Required action: Search the entries below for the line containing "Switch to the Compra tab"; from there to the end, return every line exactly and add nothing.

--

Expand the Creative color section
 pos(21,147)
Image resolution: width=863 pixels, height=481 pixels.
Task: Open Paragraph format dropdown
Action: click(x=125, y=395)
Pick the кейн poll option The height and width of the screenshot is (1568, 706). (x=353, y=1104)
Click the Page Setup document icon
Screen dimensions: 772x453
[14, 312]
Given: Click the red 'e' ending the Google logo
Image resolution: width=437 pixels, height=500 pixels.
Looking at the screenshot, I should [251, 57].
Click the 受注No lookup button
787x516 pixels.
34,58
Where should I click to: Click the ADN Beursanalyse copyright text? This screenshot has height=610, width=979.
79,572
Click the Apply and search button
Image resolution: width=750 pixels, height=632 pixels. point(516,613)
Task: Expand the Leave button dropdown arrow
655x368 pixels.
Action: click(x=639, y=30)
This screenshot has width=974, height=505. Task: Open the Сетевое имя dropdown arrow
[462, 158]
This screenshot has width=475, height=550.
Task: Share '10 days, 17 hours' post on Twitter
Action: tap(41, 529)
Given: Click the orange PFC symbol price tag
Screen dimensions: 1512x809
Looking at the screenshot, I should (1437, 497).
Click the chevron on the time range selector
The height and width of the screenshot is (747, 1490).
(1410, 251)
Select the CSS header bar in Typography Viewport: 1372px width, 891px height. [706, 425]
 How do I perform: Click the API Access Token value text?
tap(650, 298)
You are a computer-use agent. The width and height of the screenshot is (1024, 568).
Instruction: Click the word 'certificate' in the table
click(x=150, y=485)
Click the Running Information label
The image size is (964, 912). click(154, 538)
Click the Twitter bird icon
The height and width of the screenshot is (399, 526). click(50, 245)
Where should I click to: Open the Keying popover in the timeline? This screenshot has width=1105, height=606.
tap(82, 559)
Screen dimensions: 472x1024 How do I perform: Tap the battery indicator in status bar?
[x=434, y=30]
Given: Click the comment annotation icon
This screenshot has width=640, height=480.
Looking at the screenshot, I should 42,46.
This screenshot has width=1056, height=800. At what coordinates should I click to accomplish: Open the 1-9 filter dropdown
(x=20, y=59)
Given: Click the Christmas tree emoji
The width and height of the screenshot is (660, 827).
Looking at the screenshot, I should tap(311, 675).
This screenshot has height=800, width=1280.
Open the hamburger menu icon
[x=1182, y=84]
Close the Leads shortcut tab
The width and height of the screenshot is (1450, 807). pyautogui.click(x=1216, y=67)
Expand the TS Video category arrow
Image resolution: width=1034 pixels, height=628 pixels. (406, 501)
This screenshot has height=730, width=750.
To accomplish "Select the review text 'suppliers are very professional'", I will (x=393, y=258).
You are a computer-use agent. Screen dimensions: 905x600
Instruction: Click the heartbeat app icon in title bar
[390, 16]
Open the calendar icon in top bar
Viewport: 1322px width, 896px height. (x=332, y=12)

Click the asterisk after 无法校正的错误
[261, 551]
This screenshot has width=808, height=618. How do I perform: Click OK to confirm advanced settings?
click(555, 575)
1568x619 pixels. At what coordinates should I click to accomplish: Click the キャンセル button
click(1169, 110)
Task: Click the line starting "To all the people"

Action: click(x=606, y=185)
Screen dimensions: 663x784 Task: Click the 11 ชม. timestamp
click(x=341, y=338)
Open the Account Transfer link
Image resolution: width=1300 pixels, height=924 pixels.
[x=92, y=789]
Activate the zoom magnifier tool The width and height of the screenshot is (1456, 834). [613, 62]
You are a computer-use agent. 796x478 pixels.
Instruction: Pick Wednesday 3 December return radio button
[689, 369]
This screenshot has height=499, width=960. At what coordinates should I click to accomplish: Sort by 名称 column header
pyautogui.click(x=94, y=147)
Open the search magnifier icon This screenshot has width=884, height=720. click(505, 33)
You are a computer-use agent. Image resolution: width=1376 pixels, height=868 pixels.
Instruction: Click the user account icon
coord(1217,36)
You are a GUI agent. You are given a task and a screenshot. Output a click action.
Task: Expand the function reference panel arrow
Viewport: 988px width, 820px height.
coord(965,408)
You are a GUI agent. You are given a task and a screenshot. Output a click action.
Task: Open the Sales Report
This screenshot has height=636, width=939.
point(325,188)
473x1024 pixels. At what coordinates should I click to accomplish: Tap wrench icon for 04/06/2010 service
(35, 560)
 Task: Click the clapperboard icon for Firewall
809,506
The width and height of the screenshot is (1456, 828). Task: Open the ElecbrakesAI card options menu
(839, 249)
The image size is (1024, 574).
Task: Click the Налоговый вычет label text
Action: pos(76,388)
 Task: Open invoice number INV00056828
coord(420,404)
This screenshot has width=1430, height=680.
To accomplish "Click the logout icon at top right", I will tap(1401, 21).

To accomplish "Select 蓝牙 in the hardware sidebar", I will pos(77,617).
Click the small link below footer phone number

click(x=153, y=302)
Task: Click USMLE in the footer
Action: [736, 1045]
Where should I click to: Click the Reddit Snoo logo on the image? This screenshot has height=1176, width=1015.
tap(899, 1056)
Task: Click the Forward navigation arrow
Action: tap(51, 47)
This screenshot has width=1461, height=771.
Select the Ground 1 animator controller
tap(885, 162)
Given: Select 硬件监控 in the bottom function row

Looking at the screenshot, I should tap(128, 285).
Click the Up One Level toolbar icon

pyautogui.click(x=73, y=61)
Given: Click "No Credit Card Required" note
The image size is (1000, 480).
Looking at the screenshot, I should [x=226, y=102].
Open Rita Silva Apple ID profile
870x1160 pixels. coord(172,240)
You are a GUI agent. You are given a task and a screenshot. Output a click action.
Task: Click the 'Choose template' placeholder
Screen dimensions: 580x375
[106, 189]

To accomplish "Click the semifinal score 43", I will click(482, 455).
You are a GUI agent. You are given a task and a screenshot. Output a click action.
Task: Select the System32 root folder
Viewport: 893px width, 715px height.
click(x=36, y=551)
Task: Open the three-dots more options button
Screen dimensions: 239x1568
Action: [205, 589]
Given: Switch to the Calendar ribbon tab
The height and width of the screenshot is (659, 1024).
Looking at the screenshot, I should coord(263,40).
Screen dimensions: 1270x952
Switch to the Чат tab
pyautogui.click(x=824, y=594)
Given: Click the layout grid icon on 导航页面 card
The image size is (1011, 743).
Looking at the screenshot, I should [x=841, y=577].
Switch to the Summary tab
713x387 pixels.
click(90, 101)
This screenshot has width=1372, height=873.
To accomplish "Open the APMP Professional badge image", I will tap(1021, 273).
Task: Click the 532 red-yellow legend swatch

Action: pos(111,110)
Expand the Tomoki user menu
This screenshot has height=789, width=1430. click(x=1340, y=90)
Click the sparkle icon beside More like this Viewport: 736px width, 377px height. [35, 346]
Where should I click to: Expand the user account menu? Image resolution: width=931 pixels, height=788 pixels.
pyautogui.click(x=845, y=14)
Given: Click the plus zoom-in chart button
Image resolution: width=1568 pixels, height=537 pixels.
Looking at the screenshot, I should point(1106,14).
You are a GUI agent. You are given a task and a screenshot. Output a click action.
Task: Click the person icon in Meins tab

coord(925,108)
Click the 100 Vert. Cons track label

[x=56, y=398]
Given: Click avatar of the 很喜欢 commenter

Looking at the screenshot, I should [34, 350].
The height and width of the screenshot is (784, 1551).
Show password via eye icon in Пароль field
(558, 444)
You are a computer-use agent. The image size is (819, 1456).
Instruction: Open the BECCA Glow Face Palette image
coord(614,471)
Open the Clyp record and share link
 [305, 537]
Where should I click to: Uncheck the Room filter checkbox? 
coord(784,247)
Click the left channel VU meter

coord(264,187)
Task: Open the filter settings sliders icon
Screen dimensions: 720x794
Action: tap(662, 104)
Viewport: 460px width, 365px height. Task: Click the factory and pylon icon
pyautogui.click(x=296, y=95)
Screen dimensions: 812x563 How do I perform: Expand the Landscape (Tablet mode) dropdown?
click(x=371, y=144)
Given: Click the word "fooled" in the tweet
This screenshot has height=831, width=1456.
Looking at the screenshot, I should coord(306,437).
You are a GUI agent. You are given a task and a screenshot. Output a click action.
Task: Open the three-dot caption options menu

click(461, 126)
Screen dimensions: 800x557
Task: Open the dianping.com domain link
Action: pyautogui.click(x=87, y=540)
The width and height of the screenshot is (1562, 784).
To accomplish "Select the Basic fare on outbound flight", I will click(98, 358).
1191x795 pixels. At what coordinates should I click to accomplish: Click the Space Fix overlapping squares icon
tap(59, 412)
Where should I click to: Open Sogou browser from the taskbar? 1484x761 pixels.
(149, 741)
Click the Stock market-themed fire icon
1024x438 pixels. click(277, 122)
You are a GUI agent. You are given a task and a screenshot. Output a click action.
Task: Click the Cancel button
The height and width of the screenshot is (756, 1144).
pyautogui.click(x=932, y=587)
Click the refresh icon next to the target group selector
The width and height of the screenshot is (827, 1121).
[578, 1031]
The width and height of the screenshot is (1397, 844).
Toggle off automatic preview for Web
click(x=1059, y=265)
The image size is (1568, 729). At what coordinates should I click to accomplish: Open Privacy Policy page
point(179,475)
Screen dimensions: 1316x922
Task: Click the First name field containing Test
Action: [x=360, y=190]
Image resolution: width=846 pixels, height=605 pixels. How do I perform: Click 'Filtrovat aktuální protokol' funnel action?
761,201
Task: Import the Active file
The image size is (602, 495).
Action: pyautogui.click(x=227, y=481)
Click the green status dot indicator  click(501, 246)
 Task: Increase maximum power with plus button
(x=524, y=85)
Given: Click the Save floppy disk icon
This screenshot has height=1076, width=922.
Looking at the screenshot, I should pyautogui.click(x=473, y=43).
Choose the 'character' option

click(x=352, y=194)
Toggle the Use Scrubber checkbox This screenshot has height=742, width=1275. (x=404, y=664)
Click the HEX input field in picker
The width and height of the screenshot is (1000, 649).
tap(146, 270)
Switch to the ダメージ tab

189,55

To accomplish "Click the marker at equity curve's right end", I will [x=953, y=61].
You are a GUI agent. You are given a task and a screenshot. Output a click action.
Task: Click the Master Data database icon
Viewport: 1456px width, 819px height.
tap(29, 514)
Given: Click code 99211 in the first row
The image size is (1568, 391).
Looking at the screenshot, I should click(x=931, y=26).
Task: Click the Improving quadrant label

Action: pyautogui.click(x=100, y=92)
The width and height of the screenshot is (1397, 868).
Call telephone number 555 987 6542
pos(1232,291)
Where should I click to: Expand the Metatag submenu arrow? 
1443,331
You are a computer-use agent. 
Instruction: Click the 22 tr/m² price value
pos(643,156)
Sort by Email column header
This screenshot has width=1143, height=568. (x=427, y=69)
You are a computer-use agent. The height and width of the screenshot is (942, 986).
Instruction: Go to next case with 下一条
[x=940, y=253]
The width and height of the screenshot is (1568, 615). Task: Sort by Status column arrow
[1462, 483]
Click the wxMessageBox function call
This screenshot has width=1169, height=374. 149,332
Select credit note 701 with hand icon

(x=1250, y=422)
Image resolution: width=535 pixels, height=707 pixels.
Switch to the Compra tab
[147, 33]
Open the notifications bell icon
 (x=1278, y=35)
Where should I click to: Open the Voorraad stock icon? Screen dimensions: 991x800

--

Finished exercise:
Switch to the Compra tab
[147, 33]
Open the notifications bell icon
 (x=1278, y=35)
Where should I click to: Open the Voorraad stock icon? Screen dimensions: 991x800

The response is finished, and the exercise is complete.